The response should contain only those lines of the entries below that include the string "right".

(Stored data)
= = =
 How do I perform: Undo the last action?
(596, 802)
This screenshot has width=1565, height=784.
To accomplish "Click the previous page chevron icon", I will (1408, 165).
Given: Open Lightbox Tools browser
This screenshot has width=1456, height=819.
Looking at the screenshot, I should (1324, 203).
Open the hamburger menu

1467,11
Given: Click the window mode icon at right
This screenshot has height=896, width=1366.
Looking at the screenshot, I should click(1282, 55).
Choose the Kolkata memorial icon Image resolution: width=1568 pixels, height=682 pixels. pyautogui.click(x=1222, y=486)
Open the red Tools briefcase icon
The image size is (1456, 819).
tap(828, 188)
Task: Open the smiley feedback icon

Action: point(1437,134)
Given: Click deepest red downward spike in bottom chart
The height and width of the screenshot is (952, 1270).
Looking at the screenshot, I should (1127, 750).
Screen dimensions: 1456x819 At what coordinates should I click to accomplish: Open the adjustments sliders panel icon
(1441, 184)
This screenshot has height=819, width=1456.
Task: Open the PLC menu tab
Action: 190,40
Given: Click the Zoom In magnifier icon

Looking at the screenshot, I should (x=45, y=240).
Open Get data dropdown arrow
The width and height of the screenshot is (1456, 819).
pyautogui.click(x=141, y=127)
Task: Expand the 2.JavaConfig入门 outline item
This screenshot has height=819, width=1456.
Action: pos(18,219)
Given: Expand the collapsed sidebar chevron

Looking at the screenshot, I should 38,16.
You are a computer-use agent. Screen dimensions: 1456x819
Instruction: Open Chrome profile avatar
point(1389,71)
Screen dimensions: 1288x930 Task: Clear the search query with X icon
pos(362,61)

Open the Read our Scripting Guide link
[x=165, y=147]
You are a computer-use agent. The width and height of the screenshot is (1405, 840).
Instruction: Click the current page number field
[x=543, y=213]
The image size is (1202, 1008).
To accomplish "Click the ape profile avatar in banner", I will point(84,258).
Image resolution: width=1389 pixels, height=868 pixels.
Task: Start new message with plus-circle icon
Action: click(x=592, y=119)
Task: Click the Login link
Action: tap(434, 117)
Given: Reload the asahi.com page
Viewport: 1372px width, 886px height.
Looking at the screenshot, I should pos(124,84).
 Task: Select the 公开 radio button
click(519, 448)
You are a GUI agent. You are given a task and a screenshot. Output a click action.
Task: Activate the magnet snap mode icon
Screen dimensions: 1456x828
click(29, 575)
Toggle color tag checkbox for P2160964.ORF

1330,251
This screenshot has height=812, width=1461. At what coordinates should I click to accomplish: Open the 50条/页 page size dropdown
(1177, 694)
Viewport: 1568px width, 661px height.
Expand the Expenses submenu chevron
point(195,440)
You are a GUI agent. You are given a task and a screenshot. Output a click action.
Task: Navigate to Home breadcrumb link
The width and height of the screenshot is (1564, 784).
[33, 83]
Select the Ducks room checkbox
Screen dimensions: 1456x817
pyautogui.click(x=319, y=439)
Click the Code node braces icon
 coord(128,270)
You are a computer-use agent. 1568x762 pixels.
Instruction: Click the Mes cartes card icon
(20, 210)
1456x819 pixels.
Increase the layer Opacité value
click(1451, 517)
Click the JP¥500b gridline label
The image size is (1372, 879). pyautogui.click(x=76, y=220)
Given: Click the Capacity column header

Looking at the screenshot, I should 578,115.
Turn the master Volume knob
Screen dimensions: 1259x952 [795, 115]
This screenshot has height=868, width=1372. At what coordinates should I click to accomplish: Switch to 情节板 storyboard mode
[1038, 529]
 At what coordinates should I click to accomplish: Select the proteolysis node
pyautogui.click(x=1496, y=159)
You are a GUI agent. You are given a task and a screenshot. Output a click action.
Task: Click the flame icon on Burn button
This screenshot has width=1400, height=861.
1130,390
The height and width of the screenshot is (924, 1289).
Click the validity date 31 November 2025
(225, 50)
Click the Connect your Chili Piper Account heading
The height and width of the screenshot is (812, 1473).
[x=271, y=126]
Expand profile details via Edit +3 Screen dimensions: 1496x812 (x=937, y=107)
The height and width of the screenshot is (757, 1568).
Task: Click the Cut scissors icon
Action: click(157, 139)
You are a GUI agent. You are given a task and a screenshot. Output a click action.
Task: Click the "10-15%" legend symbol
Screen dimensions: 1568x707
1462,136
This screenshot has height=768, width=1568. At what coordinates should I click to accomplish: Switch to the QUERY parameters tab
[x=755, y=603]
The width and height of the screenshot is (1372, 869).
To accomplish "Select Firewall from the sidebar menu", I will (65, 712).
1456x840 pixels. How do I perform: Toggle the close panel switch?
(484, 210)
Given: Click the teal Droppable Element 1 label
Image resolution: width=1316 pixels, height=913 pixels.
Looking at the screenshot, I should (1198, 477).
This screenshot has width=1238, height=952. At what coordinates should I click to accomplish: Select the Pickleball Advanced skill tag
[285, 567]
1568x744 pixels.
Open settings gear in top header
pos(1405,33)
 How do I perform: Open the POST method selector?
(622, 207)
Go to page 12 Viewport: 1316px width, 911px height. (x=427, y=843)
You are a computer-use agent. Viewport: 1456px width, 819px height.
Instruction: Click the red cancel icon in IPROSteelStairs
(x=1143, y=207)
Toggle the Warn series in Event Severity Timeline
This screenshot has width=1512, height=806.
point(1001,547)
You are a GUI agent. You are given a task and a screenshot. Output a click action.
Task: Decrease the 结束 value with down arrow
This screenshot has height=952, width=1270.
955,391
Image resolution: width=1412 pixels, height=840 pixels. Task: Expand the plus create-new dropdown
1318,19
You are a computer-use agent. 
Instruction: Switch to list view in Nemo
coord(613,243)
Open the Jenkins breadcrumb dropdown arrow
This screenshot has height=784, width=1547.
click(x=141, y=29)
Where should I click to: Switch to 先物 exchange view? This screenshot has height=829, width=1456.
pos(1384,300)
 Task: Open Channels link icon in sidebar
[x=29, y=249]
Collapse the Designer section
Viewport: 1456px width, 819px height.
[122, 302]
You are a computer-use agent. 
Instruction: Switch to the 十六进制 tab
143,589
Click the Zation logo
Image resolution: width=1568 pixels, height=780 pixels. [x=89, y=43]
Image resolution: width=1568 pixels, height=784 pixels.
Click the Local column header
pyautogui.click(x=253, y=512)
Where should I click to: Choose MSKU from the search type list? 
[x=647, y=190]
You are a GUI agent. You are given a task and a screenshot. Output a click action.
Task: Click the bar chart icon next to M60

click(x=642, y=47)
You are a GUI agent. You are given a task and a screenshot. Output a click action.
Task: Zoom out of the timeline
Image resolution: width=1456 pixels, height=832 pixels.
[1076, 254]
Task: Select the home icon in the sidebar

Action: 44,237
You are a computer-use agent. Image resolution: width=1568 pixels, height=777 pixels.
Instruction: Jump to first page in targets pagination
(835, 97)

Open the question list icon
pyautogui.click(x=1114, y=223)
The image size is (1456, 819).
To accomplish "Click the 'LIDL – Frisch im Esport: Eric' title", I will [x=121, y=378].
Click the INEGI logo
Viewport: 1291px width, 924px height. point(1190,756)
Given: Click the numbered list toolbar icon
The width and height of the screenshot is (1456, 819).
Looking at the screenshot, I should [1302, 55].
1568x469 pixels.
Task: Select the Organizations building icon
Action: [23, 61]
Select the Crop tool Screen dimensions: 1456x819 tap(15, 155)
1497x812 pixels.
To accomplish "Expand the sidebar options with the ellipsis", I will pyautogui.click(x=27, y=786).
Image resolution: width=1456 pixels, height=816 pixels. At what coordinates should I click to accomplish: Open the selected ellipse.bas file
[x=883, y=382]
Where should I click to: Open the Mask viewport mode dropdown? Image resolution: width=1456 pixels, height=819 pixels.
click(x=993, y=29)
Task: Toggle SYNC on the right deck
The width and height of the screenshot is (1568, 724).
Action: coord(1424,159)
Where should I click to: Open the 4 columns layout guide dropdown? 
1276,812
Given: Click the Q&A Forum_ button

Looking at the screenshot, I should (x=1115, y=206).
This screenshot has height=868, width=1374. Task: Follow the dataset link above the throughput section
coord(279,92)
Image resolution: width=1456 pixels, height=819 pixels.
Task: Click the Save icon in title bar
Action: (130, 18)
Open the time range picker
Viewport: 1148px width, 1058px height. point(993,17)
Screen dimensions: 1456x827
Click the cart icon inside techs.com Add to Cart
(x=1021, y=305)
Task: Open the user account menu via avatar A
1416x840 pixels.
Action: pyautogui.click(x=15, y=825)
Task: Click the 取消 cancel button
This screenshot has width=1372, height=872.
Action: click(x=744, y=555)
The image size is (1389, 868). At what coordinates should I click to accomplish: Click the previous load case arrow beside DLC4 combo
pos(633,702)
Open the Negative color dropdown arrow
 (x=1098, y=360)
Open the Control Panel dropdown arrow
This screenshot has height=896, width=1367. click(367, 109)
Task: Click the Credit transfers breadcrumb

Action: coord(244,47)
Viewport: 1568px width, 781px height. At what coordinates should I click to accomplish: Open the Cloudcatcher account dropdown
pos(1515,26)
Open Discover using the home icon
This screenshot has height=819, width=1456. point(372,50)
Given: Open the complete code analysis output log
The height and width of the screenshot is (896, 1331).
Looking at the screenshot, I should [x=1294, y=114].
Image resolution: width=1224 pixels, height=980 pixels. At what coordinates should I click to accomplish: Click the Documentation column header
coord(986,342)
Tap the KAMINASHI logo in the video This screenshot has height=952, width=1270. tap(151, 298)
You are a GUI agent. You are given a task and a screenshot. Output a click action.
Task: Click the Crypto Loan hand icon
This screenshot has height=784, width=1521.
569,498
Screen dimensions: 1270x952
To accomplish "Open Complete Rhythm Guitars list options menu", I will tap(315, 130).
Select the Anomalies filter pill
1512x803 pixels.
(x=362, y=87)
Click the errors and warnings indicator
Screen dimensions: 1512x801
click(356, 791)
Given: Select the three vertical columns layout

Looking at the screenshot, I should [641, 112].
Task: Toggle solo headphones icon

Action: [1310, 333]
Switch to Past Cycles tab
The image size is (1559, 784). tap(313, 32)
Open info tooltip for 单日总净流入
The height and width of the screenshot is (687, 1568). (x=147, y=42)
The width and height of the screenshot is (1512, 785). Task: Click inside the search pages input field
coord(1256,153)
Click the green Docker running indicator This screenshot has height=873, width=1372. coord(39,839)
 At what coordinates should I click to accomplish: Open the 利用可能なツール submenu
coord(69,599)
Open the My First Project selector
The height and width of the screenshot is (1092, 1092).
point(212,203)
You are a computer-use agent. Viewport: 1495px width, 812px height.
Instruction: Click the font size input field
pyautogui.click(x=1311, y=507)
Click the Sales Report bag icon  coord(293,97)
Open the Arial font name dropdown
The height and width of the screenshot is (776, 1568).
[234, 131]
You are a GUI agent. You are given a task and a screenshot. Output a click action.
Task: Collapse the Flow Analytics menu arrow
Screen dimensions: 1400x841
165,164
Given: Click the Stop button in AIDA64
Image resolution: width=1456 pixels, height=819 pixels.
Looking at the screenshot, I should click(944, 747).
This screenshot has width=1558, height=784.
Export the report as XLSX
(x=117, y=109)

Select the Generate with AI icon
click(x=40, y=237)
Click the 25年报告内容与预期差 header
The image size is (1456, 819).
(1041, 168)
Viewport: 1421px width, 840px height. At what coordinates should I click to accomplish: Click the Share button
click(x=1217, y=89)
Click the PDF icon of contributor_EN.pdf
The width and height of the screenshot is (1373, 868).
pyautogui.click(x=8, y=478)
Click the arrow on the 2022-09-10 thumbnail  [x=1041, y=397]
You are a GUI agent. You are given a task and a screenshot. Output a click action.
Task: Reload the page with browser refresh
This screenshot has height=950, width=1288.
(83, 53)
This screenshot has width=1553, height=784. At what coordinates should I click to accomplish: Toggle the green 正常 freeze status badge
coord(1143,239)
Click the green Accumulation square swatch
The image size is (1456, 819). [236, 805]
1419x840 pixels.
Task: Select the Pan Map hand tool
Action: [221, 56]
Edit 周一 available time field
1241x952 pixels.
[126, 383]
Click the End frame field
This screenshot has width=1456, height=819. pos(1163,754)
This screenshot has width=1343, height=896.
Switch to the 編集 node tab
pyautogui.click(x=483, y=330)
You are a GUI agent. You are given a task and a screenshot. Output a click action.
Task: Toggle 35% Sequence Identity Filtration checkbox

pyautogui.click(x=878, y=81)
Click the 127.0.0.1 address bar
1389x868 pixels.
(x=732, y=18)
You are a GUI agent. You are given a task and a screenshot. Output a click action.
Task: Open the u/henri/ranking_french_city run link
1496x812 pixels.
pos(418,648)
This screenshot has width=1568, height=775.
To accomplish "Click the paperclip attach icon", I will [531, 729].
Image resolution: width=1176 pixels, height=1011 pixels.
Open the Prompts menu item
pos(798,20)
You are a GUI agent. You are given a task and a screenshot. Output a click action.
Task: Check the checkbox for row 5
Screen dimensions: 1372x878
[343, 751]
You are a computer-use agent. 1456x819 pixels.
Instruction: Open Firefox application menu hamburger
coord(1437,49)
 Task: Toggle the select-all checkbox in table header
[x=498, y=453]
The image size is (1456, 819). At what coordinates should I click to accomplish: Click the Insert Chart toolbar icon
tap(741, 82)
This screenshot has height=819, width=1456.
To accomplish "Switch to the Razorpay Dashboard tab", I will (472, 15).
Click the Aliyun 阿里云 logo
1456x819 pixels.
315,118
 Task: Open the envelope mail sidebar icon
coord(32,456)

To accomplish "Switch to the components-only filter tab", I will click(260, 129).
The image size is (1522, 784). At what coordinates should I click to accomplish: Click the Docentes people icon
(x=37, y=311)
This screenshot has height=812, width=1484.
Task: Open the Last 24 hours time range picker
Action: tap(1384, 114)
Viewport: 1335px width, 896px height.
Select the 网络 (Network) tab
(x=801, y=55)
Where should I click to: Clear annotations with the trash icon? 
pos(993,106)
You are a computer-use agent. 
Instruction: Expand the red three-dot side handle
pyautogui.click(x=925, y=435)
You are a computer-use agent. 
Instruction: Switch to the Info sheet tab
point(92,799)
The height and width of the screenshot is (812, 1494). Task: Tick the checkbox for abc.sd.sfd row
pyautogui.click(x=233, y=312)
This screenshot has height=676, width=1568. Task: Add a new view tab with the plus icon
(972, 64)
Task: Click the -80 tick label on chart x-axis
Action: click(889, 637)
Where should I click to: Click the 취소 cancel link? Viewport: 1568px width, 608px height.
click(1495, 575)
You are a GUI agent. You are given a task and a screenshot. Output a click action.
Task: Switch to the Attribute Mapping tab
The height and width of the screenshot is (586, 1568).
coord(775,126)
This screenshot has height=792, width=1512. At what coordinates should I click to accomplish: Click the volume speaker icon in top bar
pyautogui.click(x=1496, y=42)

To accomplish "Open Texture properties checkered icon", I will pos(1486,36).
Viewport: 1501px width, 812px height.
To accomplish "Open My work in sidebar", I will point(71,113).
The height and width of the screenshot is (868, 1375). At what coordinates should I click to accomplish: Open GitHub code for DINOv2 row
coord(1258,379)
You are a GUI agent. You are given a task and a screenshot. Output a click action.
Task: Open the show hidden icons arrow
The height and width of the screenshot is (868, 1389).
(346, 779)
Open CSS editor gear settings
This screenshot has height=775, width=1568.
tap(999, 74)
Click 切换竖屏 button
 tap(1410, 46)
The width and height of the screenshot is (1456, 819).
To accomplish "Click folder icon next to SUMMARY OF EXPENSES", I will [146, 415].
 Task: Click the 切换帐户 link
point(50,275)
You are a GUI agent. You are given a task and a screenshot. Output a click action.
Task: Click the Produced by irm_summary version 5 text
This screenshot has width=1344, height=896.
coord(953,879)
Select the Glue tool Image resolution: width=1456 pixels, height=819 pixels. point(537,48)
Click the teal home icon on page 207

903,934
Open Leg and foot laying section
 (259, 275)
= = =
#### Answer to this exercise
Given: Click the window mode icon at right
Task: Toggle SYNC on the right deck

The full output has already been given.